Saturday, May 26, 2007

beer

Ahhhh.
My first homebrew.
At my home that is.
I cracked one open and poured myself a bit in honor of the new addition to our family. I figured he was a few days early, so why not try the beer a little early too?

You see, beer takes a certain amount of time to "condition" in the bottle, and at just under two weeks this one needed a bit more time. It was good and all, but even just a week later it's already better.

I wrote about making ginger ale a while back, but in retrospect, that was really just a dry run. No, make that wet. Whatever. What I mean is that this was my first attempt in the comfort of my own home at making an ale style beer that was from a recipe, had a more or less known alcohol content, and a preconceived notion of what it should taste like. All done with a few friends a family, under the supervision of myself. I like it that way.

With a borrowed 15 gallon pot on the stove and ingredients assembled, we got to boiling and mixing. The pot was muy enormo and nearly covered all four burners of my ancient stove. It appeared more efficient to just go with the front two, so away we went. We cracked grains, and sterilized stuff while enjoying a few rounds of......what else? Beer. You need inspiration while delving into such tasks.

The actual brewing part is much like making a gigantic cauldron of soup. Straightforward and pretty easy, with plenty of room for interpretation and lots of regional variations. Sounds to me like even a little kid could do that.

Well, really she's stirring it after the brew when it is crucial to cool the "wort" down quickly and get it bottled. Since monkey wanted to help, and there really isn't any alcohol involved yet (just boiling water, but she's pretty good around that) I figured why not. Tiny little idle hands cause trouble right?

With the wort cooled and the yeast "pitched" I transferred it to a few sterile glass carboys and brought it upstairs to place in the warmest part of the house. After a few brief hours, fermentation was going strong creating very active convection and causing copious amounts of foam to burble out. After getting the initial foamy burst on my bedroom floor, I decided it was time for the beer to sleep in the bath for the night.

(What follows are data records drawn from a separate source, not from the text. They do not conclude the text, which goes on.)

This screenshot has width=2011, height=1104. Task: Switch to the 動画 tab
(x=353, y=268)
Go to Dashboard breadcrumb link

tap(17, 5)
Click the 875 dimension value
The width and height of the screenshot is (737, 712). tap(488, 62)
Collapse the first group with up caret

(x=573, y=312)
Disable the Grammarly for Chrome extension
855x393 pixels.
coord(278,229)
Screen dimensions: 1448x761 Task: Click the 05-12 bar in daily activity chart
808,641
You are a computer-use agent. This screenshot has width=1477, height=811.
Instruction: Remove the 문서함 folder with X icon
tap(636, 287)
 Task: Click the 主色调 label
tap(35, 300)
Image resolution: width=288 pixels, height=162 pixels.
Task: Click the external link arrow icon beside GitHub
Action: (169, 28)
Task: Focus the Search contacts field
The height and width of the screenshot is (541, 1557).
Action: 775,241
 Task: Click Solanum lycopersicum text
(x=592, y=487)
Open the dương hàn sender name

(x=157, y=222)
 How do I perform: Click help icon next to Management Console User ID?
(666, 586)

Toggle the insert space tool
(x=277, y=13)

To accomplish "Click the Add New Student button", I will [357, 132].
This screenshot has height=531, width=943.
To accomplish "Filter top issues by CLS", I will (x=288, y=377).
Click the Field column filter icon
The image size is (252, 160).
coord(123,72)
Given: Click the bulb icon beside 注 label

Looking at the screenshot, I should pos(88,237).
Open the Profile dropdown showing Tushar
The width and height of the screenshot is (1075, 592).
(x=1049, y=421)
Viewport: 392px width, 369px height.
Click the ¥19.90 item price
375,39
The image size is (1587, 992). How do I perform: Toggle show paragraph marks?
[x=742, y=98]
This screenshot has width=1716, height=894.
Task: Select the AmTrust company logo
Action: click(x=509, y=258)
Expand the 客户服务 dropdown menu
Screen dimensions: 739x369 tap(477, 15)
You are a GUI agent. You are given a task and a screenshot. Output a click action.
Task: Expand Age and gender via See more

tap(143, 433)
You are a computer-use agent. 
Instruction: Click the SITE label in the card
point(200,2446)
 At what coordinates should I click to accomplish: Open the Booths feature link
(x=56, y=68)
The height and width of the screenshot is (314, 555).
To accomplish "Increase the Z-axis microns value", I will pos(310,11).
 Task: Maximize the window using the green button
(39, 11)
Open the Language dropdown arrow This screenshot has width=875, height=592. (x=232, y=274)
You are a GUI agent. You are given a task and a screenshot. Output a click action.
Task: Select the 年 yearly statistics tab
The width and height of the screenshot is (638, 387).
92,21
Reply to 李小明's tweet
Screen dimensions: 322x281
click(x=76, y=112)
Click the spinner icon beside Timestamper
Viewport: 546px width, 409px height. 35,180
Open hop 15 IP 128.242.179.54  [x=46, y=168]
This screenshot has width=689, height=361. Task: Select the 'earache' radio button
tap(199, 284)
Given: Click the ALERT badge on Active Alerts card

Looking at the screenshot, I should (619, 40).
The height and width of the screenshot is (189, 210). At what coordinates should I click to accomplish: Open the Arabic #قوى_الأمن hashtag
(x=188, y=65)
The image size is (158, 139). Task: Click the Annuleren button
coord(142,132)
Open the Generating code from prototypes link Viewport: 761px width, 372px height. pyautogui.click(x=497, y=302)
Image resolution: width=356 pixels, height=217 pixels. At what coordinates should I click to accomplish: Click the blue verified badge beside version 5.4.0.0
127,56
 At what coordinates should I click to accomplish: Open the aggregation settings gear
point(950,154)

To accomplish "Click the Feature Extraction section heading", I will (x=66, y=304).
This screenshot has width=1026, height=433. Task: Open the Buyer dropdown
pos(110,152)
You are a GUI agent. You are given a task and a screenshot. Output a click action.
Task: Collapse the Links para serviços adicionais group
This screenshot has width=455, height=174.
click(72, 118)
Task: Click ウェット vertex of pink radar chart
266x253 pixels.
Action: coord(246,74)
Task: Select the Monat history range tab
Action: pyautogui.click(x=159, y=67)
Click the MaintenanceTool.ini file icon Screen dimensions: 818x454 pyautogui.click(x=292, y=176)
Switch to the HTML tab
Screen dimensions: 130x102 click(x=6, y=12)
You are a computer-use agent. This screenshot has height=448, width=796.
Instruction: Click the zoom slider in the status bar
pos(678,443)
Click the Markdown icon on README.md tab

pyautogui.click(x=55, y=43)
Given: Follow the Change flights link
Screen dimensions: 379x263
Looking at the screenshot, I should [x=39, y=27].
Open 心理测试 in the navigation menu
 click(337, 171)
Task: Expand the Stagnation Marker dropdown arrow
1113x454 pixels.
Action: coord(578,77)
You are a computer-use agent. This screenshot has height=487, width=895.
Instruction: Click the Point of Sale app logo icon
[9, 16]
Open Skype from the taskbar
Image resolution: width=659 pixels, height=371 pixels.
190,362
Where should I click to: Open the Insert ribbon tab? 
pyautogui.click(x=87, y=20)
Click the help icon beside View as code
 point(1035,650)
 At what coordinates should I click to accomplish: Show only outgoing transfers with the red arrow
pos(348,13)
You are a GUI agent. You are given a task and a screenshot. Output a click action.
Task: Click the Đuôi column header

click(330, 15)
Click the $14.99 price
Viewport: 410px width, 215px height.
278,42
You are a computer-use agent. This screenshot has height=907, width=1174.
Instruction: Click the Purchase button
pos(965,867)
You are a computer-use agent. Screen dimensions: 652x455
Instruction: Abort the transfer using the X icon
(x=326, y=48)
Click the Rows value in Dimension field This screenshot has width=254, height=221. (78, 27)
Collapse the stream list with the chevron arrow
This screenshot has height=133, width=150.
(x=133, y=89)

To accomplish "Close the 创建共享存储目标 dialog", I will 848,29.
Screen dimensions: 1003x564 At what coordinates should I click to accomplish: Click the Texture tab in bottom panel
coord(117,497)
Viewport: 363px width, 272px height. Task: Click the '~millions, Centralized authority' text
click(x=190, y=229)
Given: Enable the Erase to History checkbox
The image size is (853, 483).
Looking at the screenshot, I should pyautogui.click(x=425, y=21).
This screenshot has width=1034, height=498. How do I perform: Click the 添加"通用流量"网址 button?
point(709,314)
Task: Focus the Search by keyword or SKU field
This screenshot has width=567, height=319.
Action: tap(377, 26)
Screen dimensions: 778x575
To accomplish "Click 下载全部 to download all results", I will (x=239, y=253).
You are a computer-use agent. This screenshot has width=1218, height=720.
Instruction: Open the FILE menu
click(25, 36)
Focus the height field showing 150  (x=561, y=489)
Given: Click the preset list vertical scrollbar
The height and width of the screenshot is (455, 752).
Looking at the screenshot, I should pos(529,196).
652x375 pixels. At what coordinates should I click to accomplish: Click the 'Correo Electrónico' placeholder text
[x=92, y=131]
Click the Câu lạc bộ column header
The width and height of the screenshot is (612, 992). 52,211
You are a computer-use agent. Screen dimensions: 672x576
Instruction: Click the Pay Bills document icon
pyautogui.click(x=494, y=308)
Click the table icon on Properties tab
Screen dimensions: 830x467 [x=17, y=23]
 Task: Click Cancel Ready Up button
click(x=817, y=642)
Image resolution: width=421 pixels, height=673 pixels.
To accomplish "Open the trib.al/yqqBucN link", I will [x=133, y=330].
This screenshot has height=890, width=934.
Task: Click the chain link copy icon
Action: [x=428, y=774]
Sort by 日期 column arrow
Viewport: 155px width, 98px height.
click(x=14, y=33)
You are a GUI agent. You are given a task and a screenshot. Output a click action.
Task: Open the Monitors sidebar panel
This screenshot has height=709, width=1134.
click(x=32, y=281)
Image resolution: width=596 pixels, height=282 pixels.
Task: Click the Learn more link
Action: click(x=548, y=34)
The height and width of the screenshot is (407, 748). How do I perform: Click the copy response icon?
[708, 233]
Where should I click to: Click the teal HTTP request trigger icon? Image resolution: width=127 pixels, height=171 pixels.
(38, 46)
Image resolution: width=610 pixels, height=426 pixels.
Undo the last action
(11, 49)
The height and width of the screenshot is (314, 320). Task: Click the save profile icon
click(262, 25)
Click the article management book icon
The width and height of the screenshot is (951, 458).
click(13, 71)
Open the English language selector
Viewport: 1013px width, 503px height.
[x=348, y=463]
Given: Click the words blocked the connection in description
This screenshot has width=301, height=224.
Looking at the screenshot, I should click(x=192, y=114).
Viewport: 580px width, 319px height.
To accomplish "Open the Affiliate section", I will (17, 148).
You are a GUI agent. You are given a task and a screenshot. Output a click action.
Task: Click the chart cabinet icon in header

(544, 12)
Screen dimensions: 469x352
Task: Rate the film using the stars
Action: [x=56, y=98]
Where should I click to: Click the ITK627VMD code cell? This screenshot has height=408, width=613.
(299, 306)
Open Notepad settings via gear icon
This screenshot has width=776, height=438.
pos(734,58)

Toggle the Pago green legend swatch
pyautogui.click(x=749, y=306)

The next morning it was still foaming, but not nearly as vigorously, so I cleaned out the air-lock valves and put them back on. It looked like around a gallon of beer had pumped itself out of each bottle. Note to self, plan accordingly next time and make even more.

Fast forward to two weeks later and many bottles collected, cleaned and sterilized. Now was the time to transfer the beer to bottles, adding a pinch of "priming" sugar to each and using a nifty capper.

It's the first moment of truth for the brew. You quiver and maybe even wince while cracking the seal on the carboy. You think: this for damn sure better be good and not skunky cause we cleaned everything like crazy good.

The first whif and........oh, that's good. You take a big swig while getting the siphon started for transferring to the bottles and halfway through the first, you realize that the growing warmth in your completely empty stomach is from alcohol that you made. Hell yeah!

You do a little happy dance, until you realize that it's gonna take well over an hour to let gravity do it's work. With any luck, the siphoning will have to be restarted, resulting in another gulp or two. Ah what am I talking about? I put some in a glass and we passed it around the bottling crew and agreed. It's gonna be a long few weeks until it's done.

Thank the goddess for early births, because we needed an excuse to fire up the grill, char some flesh, and crack open a bottle. Besides, Paul was having a burger thingy and I really wanted to participate, but my timing wasn't exactly great.

Wait! This just in.....maybe, maybe........oh hell, I guess not with that whole time difference and all. Damn!

Well, rest assured Paul, on the birthday of my son, while enjoying my first homebrew, I thought about you guys. I thought that you just might agree that what you need to ring in a new family member is a nice burger and a beer.

And for the record, that burger is grass fed local beef with tons of chopped onions, a few cloves of garlic and a dash of red pepper flakes, grilled up good over mesquite and served on a homemade english mufin. Served with a few Italian sausage and a salad made entirely from ingredients in my yard.

So, I might not have made the burger deadline, but I have a healthy beautiful newborn to take care of and a few more beers laying around to keep me busy. Wish me luck.

4 comments:

Freya and Paul said...

So...you'll be supplying the beer for the Ballyhoo then?
We don't have mesquite but we do have some Jack Daniels Wood Chips so they'll have to do.
Thanks for the entry - we'll allow you your lateness just this once, as, I suppose, having a baby is a good enough excuse!

chilebrown said...

Congrats on your new Monkey!!! You have everything going on. Salad, Home made muffins and beer. Keep on sourdoughin Bro!! Peace, Paul

HipWriterMama said...

Hope you're all catching up on your sleep. That burger looks and sounds so good. Thanks for the visual treat.

Cheers!

Rev. Biggles said...

Hmmm, I made gallons and gallons of homebrew, many years ago. To date, not one bottle was drinkable. Or was it the fact I couldn't keep up with demand? Prolly boffe.